İslam dini ise, Arabistan'da aşiret hayatı yaşayan
kavimler arasında meydana gelmiştir. Yani orada devlet
otoritesi, devletin koyduğu kurallar yoktur. O halde,
Muhammet hem dinsel bir başkan olarak dini görüşleri,
dinsel kuralları ortaya atmış, hem de bir devlet reisi
olarak bu dünya meselelerini düzene koymak istemiştir.

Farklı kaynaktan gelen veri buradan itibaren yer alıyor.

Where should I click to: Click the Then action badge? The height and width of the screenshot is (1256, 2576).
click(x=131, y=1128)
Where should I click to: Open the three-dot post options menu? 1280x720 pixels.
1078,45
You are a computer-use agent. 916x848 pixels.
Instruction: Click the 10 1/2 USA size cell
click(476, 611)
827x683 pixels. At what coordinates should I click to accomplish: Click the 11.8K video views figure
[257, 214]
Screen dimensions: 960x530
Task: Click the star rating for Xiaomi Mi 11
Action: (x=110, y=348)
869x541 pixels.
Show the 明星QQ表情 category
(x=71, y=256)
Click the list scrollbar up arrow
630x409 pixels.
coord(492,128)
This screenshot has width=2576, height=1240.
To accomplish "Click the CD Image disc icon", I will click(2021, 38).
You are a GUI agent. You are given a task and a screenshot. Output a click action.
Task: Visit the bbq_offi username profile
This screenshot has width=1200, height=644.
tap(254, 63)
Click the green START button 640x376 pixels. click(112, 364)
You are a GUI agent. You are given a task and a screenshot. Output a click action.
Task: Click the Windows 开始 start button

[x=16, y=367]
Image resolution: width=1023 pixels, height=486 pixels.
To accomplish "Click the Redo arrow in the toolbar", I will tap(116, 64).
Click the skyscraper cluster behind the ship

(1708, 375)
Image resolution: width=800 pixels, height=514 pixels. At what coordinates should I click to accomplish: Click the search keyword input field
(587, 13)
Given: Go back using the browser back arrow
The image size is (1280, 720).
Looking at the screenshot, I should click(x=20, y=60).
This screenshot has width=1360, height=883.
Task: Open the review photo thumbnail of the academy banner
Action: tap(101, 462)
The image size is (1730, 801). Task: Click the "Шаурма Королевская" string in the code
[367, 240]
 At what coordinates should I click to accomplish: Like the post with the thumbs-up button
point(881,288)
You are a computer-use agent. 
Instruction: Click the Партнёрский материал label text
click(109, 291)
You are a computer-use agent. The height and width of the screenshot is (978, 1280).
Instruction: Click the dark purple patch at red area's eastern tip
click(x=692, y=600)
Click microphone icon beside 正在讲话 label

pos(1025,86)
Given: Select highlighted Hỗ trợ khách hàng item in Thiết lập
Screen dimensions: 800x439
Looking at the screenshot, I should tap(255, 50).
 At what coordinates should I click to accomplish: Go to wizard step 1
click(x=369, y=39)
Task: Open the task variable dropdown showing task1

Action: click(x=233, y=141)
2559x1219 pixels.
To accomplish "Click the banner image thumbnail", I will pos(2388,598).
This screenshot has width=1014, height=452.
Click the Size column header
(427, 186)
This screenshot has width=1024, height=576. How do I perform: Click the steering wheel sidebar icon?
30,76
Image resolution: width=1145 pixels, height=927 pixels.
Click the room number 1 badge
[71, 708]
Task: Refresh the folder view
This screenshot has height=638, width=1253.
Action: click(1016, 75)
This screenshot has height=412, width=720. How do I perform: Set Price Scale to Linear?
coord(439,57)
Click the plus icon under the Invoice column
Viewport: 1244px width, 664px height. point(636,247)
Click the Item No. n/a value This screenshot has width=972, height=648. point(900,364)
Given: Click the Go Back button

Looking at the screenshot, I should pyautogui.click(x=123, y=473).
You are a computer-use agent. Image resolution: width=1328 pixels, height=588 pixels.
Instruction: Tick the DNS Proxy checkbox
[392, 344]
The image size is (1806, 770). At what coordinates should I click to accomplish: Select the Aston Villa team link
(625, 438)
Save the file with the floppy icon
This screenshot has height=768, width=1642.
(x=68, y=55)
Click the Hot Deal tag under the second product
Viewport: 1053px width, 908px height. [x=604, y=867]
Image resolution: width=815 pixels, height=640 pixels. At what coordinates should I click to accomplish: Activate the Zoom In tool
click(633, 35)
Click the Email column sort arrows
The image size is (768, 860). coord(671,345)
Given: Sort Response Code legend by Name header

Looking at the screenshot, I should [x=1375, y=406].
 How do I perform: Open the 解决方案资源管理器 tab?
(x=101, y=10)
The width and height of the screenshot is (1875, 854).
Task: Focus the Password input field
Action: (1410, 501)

Bu itibarla İslamlıkta dünya meselelerini düzenleyen
kurallar, Hıristiyanlığa nazaran daha fazladır. Şimdi
asıl üzerinde durmak istediğim noktaya geliyorum. O da
şu: Birçok kimselerin, bilhassa bugün din hocası, din
bilgini geçinen kimselerin bilmedikleri veya bilip de
üzerinde fazla durmadıkları menhus yani ilga edilmiş
ayetler meselesi vardır. Öyle zannedilir veya kabul
ettirilmek istenir ki, islamın başkaynağı olan Kur’an’ın
birinci ayetinden sonuncu ayetine kadar hepsi bugün
geçerlidir. Halbuki, durum bu değildir. Çünkü, Kur’anı
Kerimin içinde bulunan bir ayete göre, Kur’anda mensuh
ayetler vardır. Dar düşünüşlü İslam bilginlerine göre,
bunların sayısı 20 kadardır. Geniş, serbest düşünceli
bilginlere göre de bunların sayısı 60’ı geçmektedir.
Hükmü ilga edilen ayetler incelenecek olursa, bunlar
daha çok, islamın muamelat denilen dünya meseleleriyle
ilgilidir. Ayrıca, Peygamberin sünnetleri, hadisleriyle
de Kur’anın neshedilen yani kaldırılan ayetlerinin
bulunduğunu kabul eden İslam bilginleri vardır. Hatta
daha ileri giderek şunu da belirteyim ki, İslam
hukukunun dört kaynağından birisini teşkil eden icmaı
ümmet ile Kur’anın neşredilebileceğini söyleyenler de
bulunmaktadır. Peygamberin bir hadisinde, zamanın
değişmesi ile hükümlerin değişeceği belirtilmiştir.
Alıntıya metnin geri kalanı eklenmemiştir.